§ **Text excerpt**
I'm building a parser for a language containing preprocessor instructions in special preprocessor sections (enclosed by { and }). One of them is similar to the C #define.
I'd like to lex the file in one run using an island grammar for the preprocessor parts.
When I hit the #define instruction, I'd like to include another island grammar which contains all the tokens (approx. 200) of the "regular" part, except the preprocessing region start token and emits the tokens on a different channel and of course has a stop token which returns to the preprocessor island grammar. It is not really vital that the preprocessor region starting token { is really removed since the files I parse are valid, but would be nice.
Is there a way to "reuse" the lexer rules for two modes (I can emit to a named non-const channel which value I could change upon entering/leaving the island)?
Here's some sample source file:
int a = 42;
{ // start preprocessor section
// simple single line #define
#define ABC 42
// will be fix "2 * 42" even if ABS is changed later on
#define DEF 2 * ABC
// multiple line define (all but last line needs to have a "\" before the newline
#define GHI 3 \
+ 4
// the definition can contain (almost) arbitrary code, except line comments, preprocessor sections and preprocessor statements
#define JKL if (a > 23) then b = c + d; str = "} <- this must not be the end of the preprocessor section"; end_if;
} // end preprocessor section

§ **Material**
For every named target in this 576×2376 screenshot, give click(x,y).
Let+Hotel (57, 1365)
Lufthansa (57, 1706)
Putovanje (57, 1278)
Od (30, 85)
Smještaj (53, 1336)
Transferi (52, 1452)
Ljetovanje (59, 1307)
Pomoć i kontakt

§ **Job 1**
Can you edit the passage of the parser post that begins at "When I hit the" and stops after "entering/leaving the island)?", replacing "channel" with "stream" throughout?
§ **Job 2**
Answer these questions from the parser post:
(a) What characters enclose the preprocessor sections?
(b) Roughly how many tokens does the "regular" part contain?
(c) In the sample source file, what value is ABC defined as?

§ **Exercise answer 1**
When I hit the #define instruction, I'd like to include another island grammar which contains all the tokens (approx. 200) of the "regular" part, except the preprocessing region start token and emits the tokens on a different stream and of course has a stop token which returns to the preprocessor island grammar. It is not really vital that the preprocessor region starting token { is really removed since the files I parse are valid, but would be nice.
Is there a way to "reuse" the lexer rules for two modes (I can emit to a named non-const stream which value I could change upon entering/leaving the island)?

§ **Exercise answer 2**
(a) { and }
(b) Approximately 200
(c) 42